◆ **What you are asked to do**: The answer must be one number: how many lines below contain the word "width".

Collected data:
________________

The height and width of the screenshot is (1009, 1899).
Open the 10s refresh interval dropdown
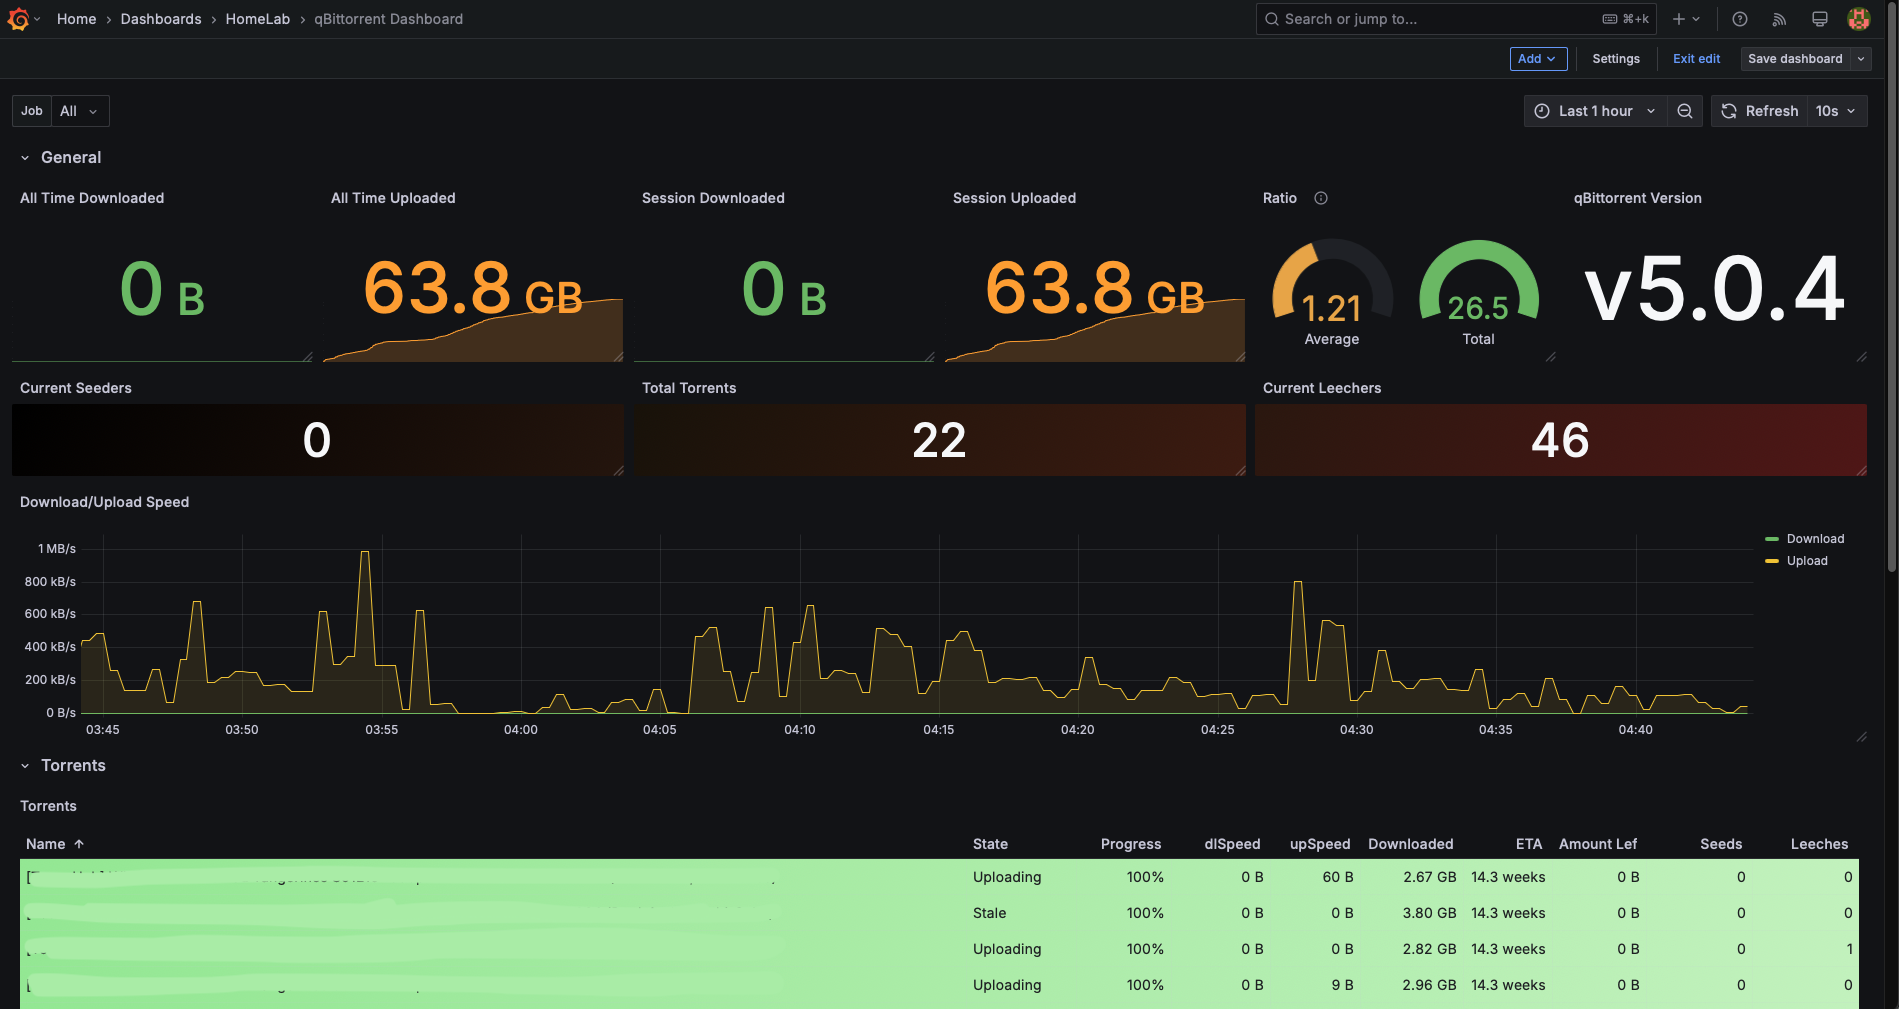(x=1836, y=111)
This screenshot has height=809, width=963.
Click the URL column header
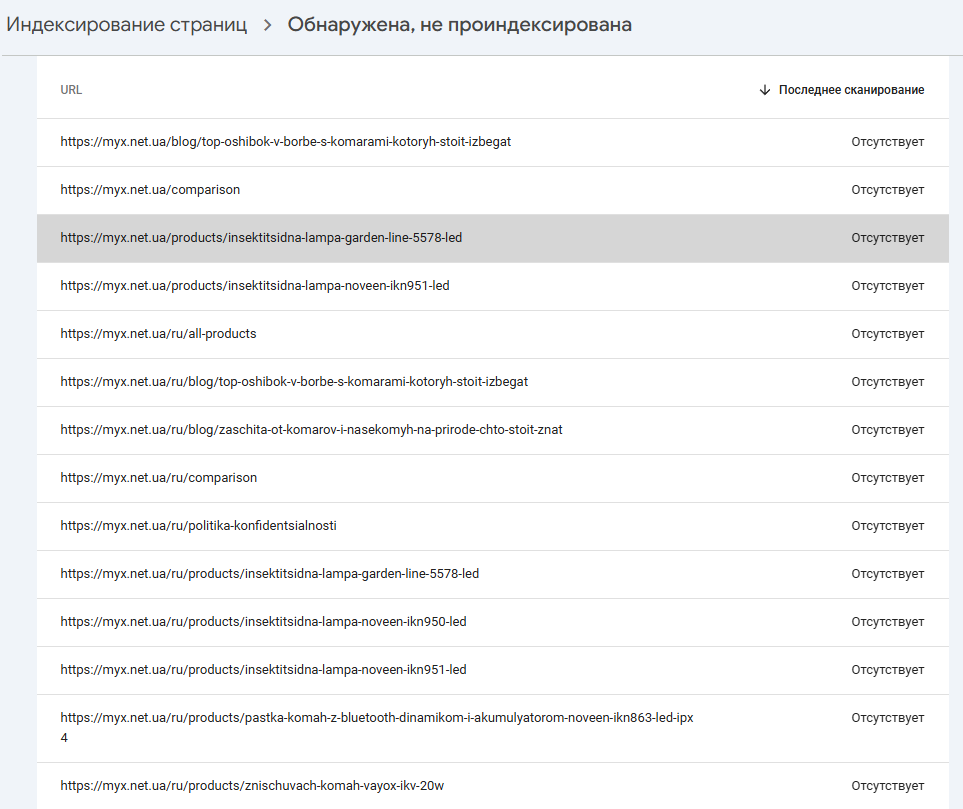(x=71, y=90)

________________

◆ **Written solution**: 2